"Roomy inside" and "large trunk" are vague enough to let you trick yourself into buying something bigger than you really need.
Figure out your worst-case scenario of most people/stuff you'll have to fit (be specific). Then ask yourself how often that will actually be necessary. If 5% of the time you need to haul a bunch more stuff/people, get what fits your needs 95% of the time and rent a bigger car once in a while when you need it.
Do you have a car too? If so, what do you drive? If you're concerned about space, a two-car couple can optimize so one of the cars is bigger, but the other can remain small and efficient. My girlfriend and I have this setup. We have a large station wagon and a tiny subcompact. I commute in the subcompact, and the wagon only gets driven when we absolutely need the cargo room (which is often enough to justify owning it in the first place).
Leather, sunroof, etc. Fine fine, most cars are available with those options if you absolutely want them.

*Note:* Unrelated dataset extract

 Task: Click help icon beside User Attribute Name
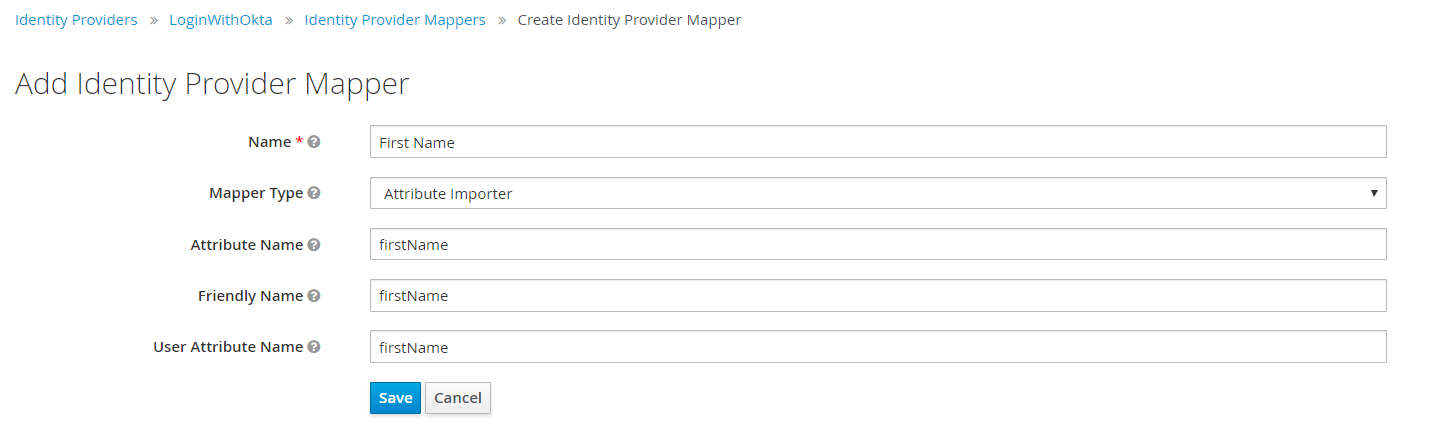point(314,347)
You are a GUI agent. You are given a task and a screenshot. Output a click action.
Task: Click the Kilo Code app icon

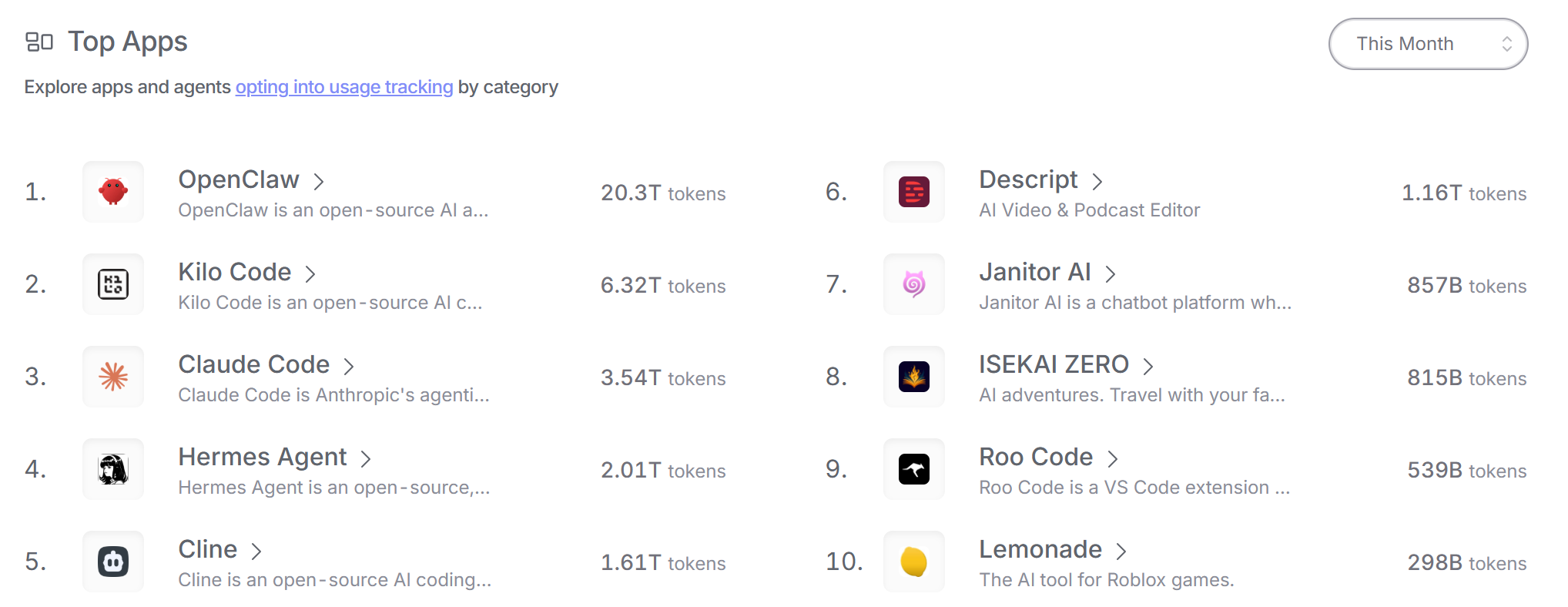[113, 284]
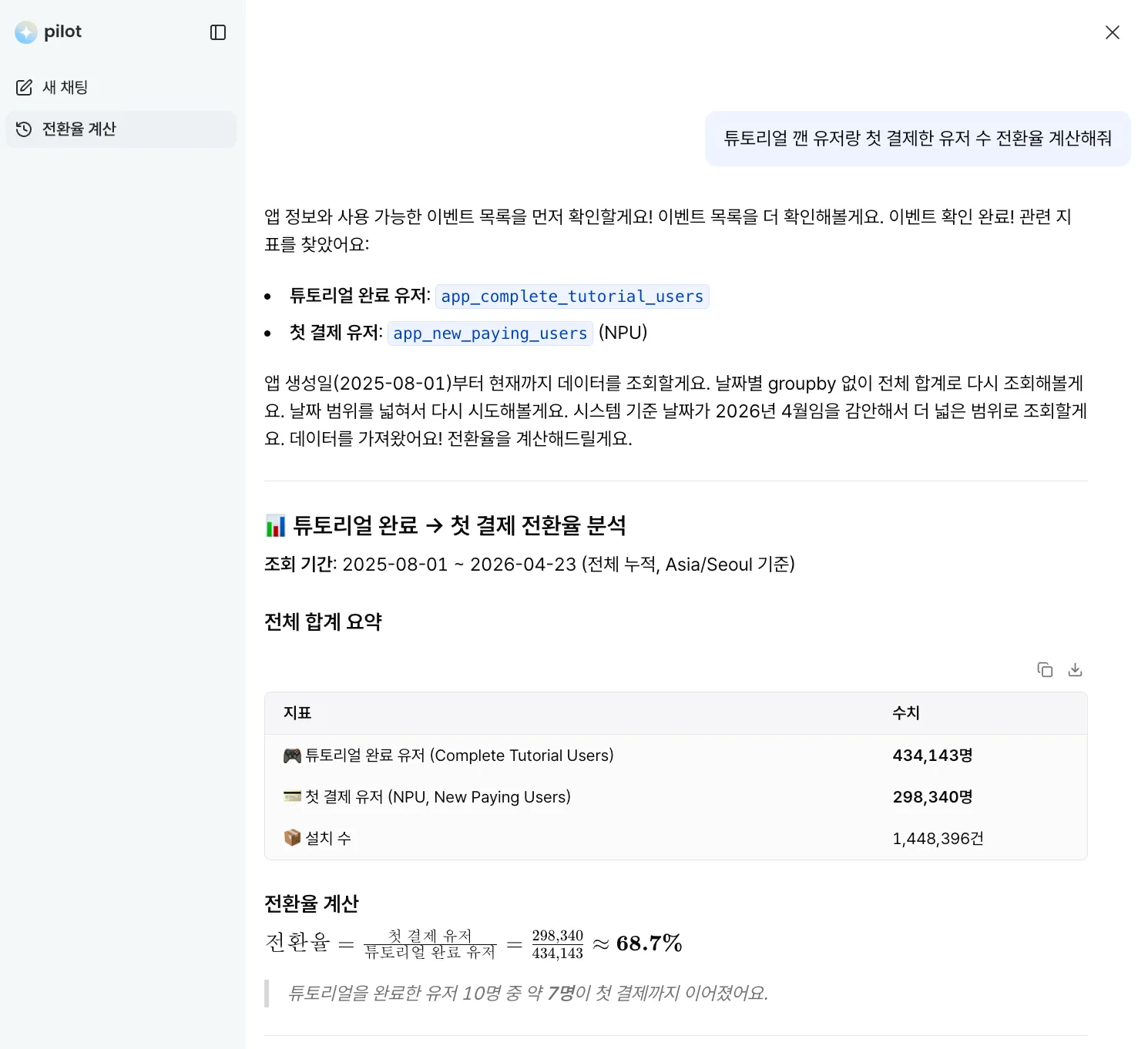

As far as "4wd or whatever is good in snow...." A normal front-wheel-drive car with decent snow tires will outperform a 4WD car with all-season tires in the winter. If you're concerned about snow performance, get a second set of wheels with snow tires on them, and switch them out for the winter months (you can do it yourself or have a tire shop do the switch). The extra cost of snow tires is pretty low, as your primary tires then last longer due to less use. 4WD is a performance feature, not a safety feature. If you're driving on paved roads with less than a foot of unplowed snow, you don't need it.
Quantify "good on gas." 25MPG is good for a pickup truck, 90MPG is good for a motorcycle. Try for 35+MPG. The gains past that don't net you as much as it seems as they are nonlinear (going from 20 to 30MPG saves you more money on gas than going from 35 to 60MPG).
Unless you have a reason not to, the standard recommendation of Japanese compacts/hatchbacks probably applies. Civic/Fit/Corolla/Matrix/Vibe/etc.